Lyrically, it’s not psychedelic again and neither is it mourning a lost love in particular.  Well, it is a bit, but…

I wanted to write about at least one girl artist on this list because you can get something different from girl musicians – not always, sometimes it’s more or less the same perspective completely – and this record is a good example of it.

It’s the end of the affair territory alright, but rather than doing a Denny Laine and not really giving a shit about it, or doing a Left Banke and blubbering about it, she’s – well, she’s blubbering, but not about her ex-bloke – upset about love having died – like plants in winter.  It’s not that her bloke that she misses so much as the absence of love in her life.  Which might not be a lot better in some ways, but it makes a change.
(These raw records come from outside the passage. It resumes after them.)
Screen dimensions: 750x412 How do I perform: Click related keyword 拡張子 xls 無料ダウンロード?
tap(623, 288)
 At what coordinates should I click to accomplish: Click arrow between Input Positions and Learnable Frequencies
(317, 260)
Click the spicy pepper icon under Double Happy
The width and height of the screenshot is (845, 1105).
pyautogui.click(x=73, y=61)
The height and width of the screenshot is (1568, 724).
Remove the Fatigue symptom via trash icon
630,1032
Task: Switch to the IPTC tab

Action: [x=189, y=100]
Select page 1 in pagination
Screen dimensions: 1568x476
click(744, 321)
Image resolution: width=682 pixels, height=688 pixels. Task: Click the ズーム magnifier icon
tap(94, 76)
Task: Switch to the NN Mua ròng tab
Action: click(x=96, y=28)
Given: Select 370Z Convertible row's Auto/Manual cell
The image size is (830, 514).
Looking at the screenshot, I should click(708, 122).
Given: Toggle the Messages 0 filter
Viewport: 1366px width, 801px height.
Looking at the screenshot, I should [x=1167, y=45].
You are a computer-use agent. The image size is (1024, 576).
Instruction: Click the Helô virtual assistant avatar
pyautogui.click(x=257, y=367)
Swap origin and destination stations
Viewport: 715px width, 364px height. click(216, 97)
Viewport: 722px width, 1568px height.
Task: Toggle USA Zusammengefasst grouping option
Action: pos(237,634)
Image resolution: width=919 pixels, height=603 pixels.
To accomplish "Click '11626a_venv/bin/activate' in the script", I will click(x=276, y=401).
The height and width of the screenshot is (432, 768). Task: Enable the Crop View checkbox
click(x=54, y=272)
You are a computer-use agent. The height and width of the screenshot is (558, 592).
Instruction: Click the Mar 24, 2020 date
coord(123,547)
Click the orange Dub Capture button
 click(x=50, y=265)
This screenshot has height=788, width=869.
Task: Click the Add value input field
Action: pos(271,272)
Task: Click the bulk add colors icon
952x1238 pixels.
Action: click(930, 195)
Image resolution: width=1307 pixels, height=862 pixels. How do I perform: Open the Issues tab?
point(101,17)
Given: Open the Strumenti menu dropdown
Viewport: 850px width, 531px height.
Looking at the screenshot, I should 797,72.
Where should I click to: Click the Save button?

Vashti’s what my old man would describe as, “…a classy bird.”  She’s posh as hell.  At least she sounds it.  Dusty Springfield, for instance, sounded quite posh when she was talking, but she didn’t when she sang.  Vashti sings like the epitome of poshness.  I have a bit of a soft spot for girls with posh voices.  Some of them anyway.  I don’t know if you’ve seen Fleabag, a comedy series written by and starring Phoebe Waller-Bridge, who describes herself as middle class but is nothing of the sort.  She’s terribly upper class and looks a little bit insecty.  I watched it with the current Mrs Middlerabbit without much in the way of expectation, but I fucking loved it.  Ms. Waller-Bridge is obviously a bit of a bugger – or has it in her, metaphorically – and, unusually for me, I found myself identifying quite strongly with her character in Fleabag.  Fleabag is a twat, basically.  On the plus side, she’s very funny.  On the downside, yeah, she’s a twat.  And a mess.  And that’s what I identified with.  I don’t identify with Vashti, but I do enjoy a bit of digression… but yeah, Vashti is a very posh sounding girl and I’m not convinced that any of her records would sound any good sung by someone from the other side of the tracks, so to speak.

That’s it for part one.  I’ll be Bach.  Cheers.